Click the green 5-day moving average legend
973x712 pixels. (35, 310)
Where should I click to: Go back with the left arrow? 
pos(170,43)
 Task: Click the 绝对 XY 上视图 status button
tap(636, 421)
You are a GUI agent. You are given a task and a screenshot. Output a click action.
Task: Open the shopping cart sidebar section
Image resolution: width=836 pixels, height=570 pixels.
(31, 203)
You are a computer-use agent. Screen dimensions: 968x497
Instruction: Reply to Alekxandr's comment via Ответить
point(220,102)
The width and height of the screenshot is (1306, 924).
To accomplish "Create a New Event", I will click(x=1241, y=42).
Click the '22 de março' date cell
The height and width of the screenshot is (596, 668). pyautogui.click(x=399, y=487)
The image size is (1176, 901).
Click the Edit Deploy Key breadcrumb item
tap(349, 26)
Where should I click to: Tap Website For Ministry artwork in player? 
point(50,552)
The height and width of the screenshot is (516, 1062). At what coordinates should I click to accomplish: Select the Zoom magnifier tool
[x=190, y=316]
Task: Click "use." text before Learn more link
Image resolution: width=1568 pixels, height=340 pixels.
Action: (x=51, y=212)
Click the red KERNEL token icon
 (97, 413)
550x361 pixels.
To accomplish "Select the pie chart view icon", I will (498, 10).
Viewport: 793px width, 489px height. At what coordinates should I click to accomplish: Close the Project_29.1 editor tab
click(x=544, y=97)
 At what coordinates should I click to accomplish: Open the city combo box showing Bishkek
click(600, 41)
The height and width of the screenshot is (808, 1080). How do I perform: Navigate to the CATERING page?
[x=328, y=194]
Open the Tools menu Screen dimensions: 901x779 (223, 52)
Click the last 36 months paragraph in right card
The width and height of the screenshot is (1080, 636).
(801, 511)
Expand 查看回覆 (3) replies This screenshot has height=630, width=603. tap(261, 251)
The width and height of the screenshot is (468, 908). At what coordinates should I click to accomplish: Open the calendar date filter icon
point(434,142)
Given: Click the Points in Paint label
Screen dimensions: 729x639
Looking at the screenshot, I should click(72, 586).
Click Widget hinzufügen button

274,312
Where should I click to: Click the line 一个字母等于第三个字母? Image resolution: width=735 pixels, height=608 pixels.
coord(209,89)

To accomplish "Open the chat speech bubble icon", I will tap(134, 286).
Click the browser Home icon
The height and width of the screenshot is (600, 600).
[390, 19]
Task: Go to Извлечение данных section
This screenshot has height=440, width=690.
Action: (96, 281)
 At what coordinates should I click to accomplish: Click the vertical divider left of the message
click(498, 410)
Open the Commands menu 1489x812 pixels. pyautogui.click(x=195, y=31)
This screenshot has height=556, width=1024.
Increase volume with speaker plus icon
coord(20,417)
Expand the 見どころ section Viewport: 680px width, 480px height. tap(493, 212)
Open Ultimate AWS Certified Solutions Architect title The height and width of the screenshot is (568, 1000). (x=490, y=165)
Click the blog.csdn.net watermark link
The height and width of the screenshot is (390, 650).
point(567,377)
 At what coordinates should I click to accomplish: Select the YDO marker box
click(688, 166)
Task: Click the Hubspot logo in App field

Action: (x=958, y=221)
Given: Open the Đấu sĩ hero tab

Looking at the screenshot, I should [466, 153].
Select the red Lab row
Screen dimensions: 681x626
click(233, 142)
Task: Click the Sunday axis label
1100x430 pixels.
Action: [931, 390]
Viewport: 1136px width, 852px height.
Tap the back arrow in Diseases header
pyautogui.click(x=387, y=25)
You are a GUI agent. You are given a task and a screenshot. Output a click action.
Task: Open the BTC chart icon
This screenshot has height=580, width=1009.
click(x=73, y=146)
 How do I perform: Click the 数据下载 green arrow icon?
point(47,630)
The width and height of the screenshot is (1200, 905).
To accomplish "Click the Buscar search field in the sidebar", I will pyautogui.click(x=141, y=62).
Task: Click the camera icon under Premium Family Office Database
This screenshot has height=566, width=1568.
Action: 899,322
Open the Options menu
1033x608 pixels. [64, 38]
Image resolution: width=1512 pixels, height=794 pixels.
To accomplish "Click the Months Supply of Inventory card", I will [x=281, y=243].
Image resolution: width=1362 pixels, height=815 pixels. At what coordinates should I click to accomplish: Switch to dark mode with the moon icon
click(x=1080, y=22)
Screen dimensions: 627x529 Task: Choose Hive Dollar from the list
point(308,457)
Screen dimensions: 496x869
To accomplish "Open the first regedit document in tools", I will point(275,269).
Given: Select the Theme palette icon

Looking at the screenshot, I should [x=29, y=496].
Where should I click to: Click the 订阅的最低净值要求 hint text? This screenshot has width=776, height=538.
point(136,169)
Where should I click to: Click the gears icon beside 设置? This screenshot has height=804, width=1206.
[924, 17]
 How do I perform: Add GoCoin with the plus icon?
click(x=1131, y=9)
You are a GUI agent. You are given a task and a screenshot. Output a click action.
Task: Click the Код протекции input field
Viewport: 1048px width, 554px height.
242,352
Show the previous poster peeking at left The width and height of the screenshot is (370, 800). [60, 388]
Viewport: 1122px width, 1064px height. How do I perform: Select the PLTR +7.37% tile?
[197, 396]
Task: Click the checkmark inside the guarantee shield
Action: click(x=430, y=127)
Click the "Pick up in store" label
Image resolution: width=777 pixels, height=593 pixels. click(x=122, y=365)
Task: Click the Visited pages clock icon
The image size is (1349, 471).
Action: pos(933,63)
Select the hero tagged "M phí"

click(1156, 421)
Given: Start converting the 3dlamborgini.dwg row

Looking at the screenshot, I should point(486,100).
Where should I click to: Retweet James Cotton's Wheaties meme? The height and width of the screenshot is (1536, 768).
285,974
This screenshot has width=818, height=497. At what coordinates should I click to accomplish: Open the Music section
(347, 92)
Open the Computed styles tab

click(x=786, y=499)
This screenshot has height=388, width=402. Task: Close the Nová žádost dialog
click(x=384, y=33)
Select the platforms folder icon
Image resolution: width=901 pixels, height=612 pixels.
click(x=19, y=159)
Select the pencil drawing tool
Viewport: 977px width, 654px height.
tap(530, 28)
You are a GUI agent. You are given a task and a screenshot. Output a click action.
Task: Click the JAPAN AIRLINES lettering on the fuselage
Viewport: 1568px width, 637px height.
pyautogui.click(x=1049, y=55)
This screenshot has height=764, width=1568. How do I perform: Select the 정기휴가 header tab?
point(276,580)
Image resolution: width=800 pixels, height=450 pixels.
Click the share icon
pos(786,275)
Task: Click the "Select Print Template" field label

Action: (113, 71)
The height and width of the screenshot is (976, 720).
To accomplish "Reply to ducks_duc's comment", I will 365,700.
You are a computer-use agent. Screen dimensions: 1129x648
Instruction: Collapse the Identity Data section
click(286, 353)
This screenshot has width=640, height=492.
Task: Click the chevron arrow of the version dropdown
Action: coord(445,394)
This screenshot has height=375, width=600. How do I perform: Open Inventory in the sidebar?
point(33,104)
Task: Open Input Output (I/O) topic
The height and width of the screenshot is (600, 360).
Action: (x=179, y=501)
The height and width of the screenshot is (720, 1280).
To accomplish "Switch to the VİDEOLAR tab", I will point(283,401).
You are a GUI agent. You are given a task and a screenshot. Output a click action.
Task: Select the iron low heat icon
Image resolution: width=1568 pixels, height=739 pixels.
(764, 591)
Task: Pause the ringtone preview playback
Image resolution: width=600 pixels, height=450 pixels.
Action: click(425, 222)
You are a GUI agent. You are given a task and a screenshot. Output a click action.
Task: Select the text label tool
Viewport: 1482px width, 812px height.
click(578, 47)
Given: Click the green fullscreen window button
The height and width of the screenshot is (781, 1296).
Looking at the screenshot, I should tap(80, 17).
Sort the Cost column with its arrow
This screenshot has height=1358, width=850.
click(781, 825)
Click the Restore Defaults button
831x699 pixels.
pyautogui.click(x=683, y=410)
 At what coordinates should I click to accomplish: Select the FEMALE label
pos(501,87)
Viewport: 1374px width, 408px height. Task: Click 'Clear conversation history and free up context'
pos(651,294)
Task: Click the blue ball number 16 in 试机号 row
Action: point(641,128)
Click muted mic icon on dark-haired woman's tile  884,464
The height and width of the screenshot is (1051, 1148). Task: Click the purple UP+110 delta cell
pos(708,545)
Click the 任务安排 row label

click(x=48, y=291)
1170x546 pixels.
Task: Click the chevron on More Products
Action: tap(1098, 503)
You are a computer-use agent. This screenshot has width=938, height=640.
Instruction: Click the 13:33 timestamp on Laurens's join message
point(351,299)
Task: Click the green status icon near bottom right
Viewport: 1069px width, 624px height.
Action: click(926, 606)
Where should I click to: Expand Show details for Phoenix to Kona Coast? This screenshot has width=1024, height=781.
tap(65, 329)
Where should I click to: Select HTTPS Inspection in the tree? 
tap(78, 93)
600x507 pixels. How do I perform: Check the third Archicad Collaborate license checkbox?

→ EXERCISE INSTRUCTIONS
Which lines of the data contain the string "computer"? Copy each of them.

→ EXERCISE SOLUTION
You are a computer-use agent. Screen dimensions: 968x497
You are a computer-use agent. Screen dimensions: 1129x648
You are a computer-use agent. This screenshot has width=938, height=640.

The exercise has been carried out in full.